Adopt These 4 Money Mindsets and Save More

Adopt These 4 Money Mindsets and Save More

Hi everyone. Today I found a great article in the Simple.com that I know many of you will enjoy reading or possibly relate to. The original article can be found here - https://www.simple.com/blog/how-to-save-money-4-mindsets - if you’d like to read the article there, or I’ve pasted parts of it here to share it. It’s well worth a read.

The savings tips you find online can get a little weird. What starts out innocently enough – “Pack your own lunches!”– spirals out of control as people concoct more and more ways to stretch their dollar.

While the tips may end up saving you more money, they don’t always value your time and energy. Making your own dish soap will save you a couple dollars at the store, but at what cost?

A lot of savings tips follow a general theme: hoard your resources to the point of being uncomfortable. We’re trained to think that there are a limited amount of resources. That’s called a scarcity mindset. It relies on guilt and fear to help you reach your goals.

I don’t think that’s healthy for your psyche, or useful for your wallet. We’re going to talk about 4 money mindsets that will help you stay on track with your financial goals without feeling bad about yourself.
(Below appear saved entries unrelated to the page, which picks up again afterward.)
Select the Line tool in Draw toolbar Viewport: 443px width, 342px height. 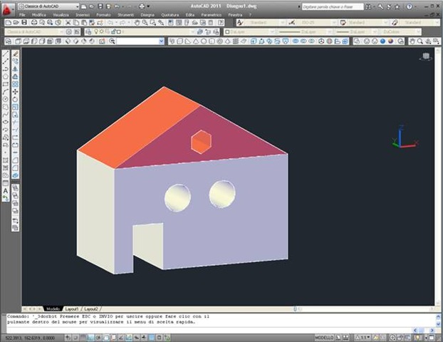(x=6, y=54)
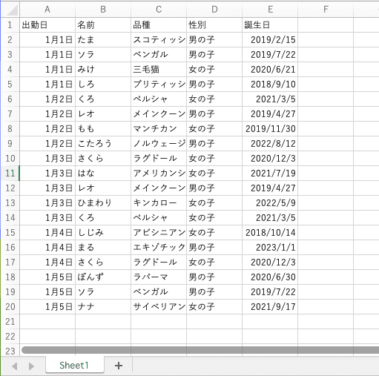Viewport: 379px width, 376px height.
Task: Click cell containing 三毛猫
Action: pos(159,69)
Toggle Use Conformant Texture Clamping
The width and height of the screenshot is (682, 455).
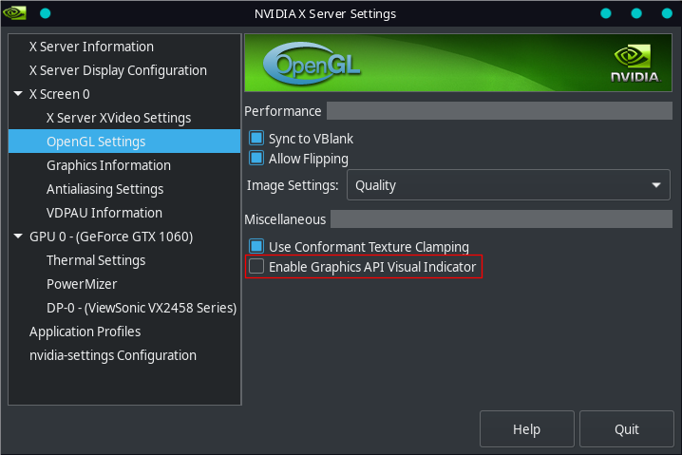pyautogui.click(x=256, y=246)
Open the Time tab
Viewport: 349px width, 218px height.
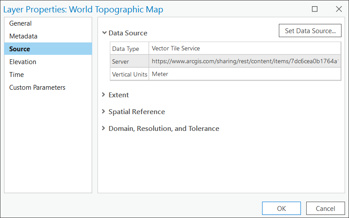pyautogui.click(x=17, y=75)
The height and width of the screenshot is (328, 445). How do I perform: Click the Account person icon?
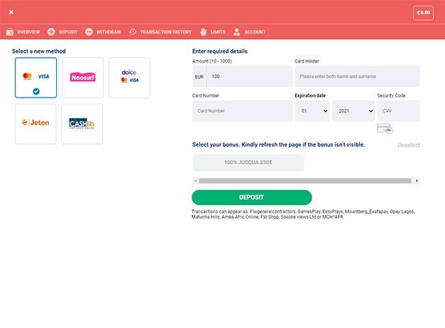[x=237, y=32]
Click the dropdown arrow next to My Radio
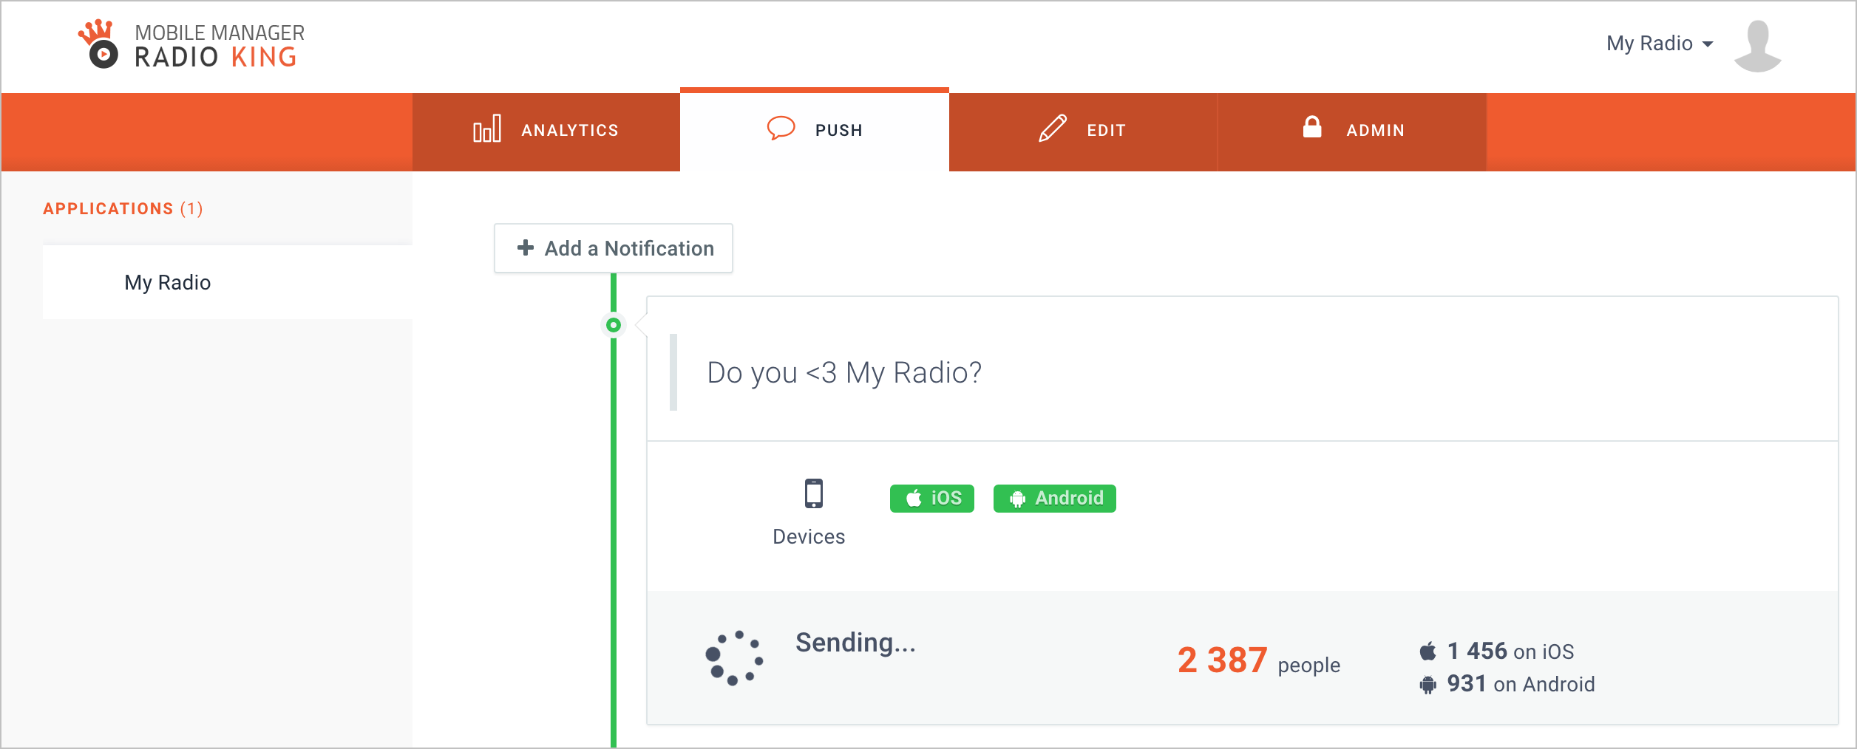The height and width of the screenshot is (749, 1857). 1708,44
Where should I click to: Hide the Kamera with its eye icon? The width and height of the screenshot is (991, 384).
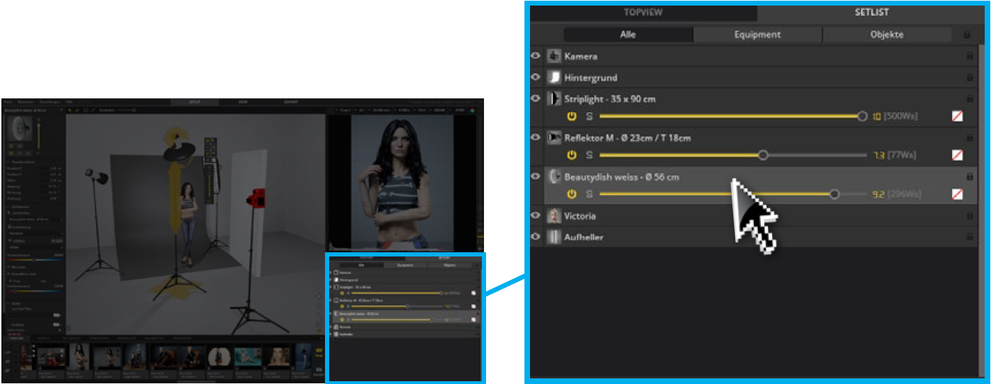coord(536,56)
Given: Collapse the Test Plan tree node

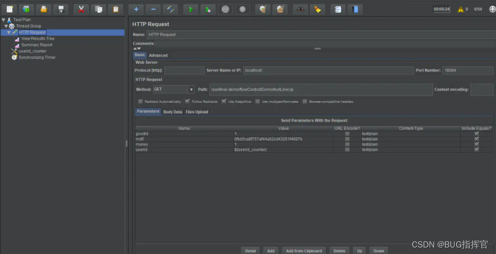Looking at the screenshot, I should 3,20.
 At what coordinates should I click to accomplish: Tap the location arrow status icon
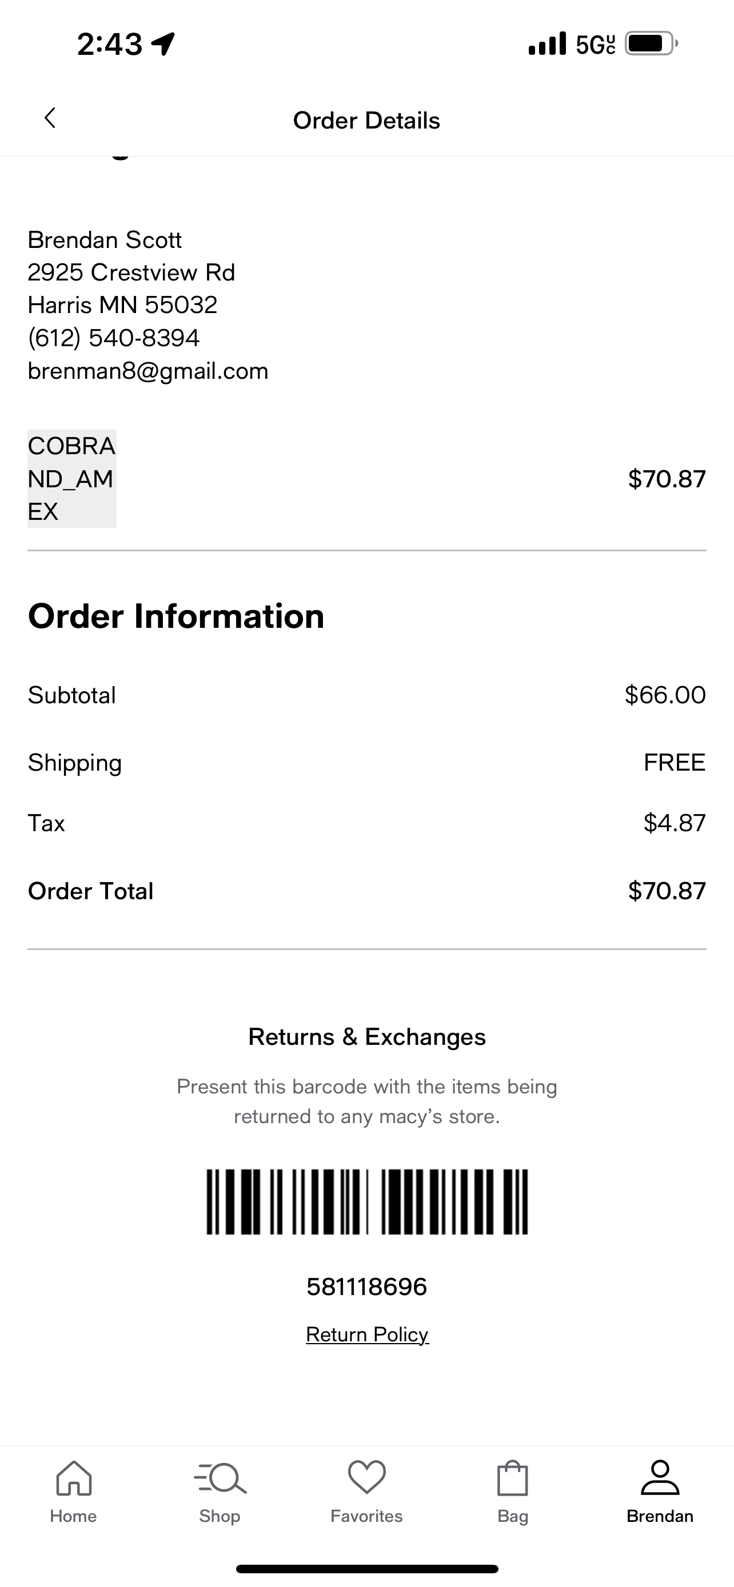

If this sounds a little harder than reading lists of tips, that’s because it is. But I’m here to help you out. After each mindset, I’ve listed ways you can work towards applying these mindsets to your life. If you’re willing to really engage the Action Items, over time you’ll see the results. Having a healthy relationship with your money will feel more normal, and less scary.

Ready to get started?

The Money Saving Mindsets

1. Growth Mindset

“Believe that you can become rich and you will” sounds pretty hokey, doesn’t it? It makes becoming rich sound like the process of meditating in a cave, willing money into your bank account. Then, boom! Millions of dollars!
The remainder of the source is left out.